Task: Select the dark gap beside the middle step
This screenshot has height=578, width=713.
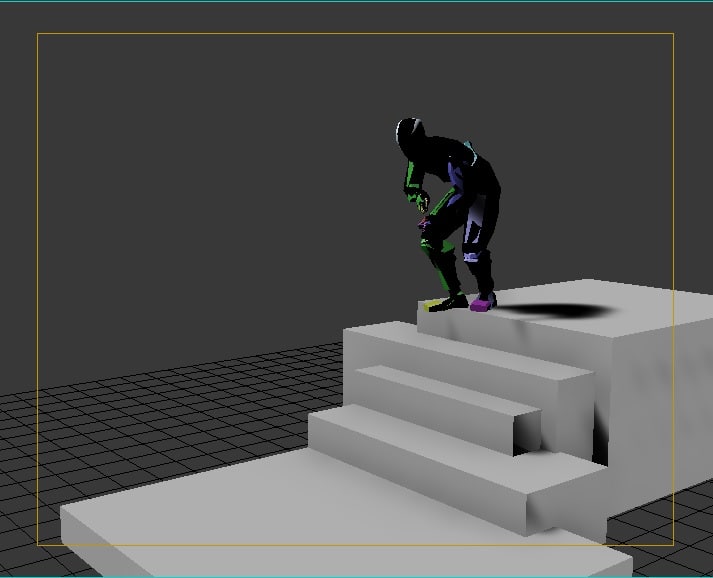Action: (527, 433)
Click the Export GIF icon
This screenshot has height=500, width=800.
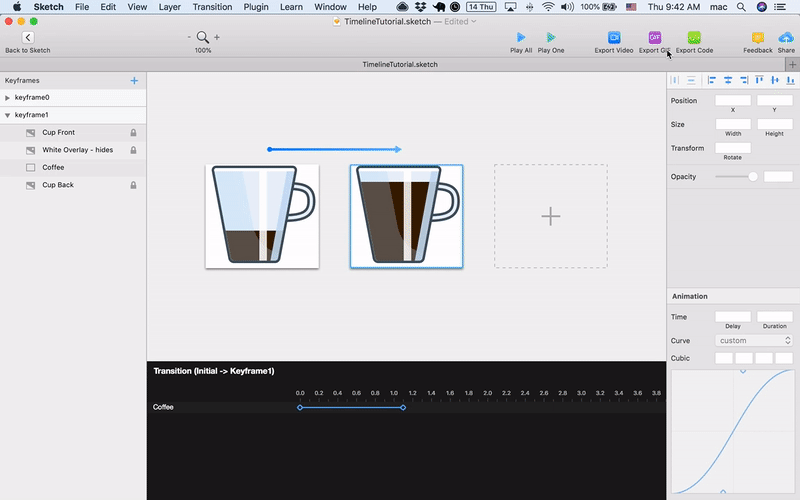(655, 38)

________________________________________

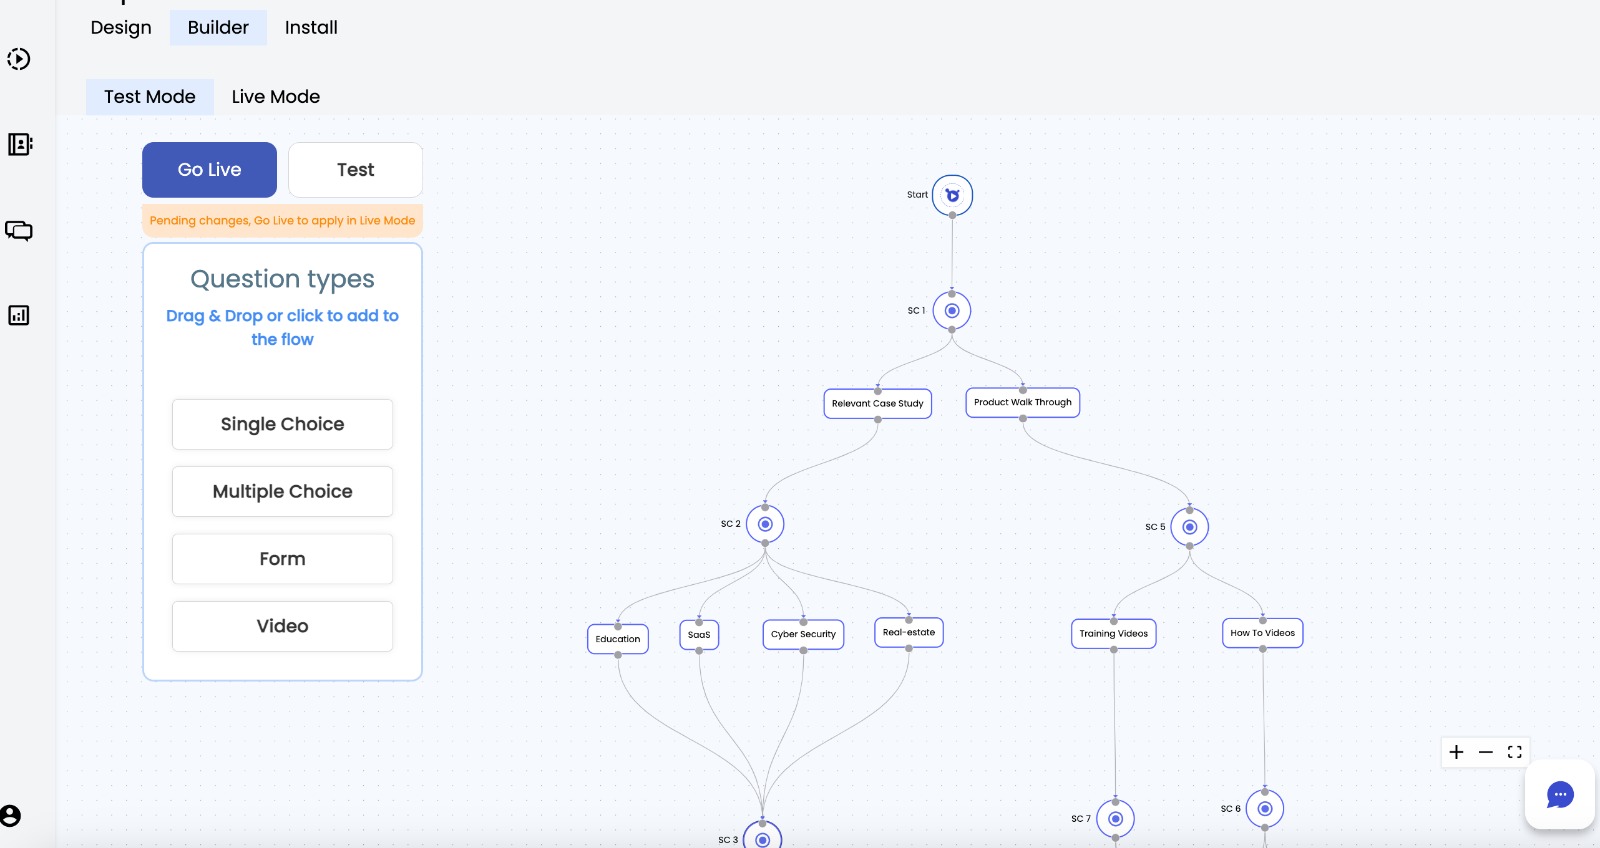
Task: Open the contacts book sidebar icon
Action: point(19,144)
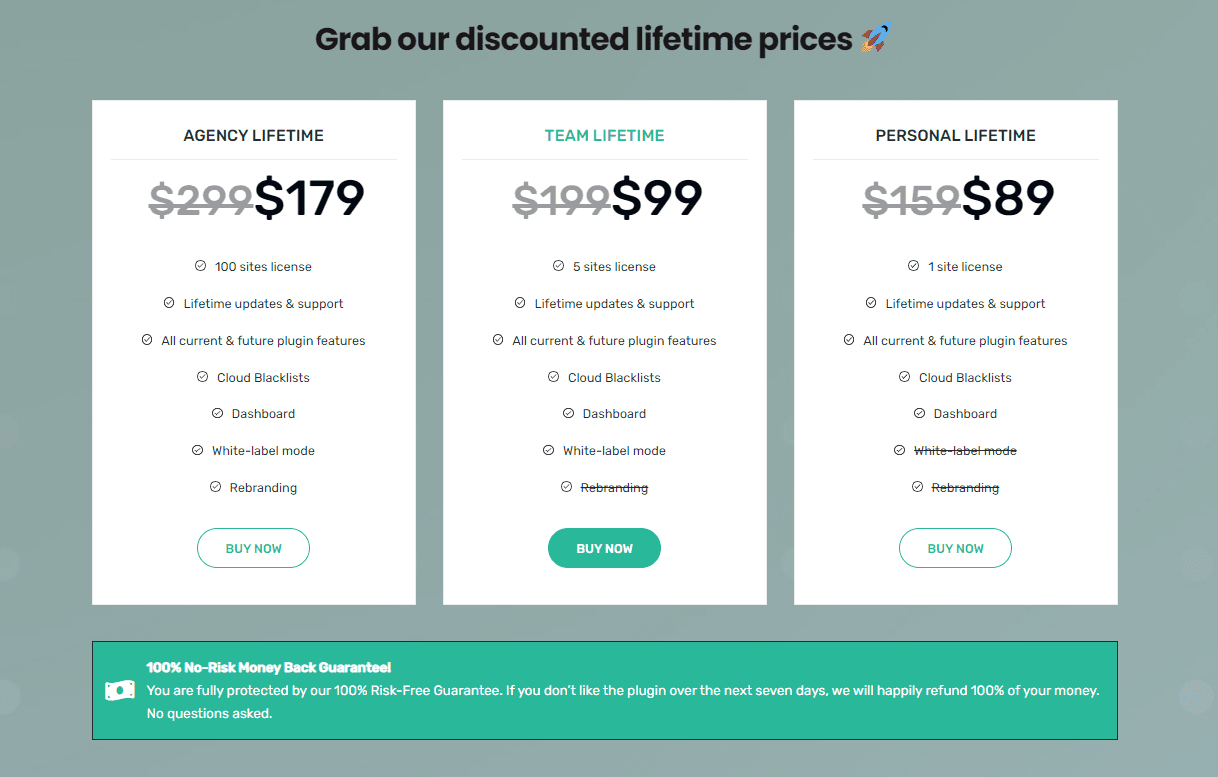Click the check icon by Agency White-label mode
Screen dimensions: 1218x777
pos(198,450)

________________________________________

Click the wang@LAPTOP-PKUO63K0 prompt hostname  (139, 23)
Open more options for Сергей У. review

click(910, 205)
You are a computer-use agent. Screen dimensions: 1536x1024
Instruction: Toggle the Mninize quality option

________________________________________

Exercise details >>
Look above for the line with "You are a computer-use" and the line with "Instruction: Toggle the", and reproduce exactly those two lines plus every line between, nothing more.

Written solution >>
You are a computer-use agent. Screen dimensions: 1536x1024
Instruction: Toggle the Mninize quality option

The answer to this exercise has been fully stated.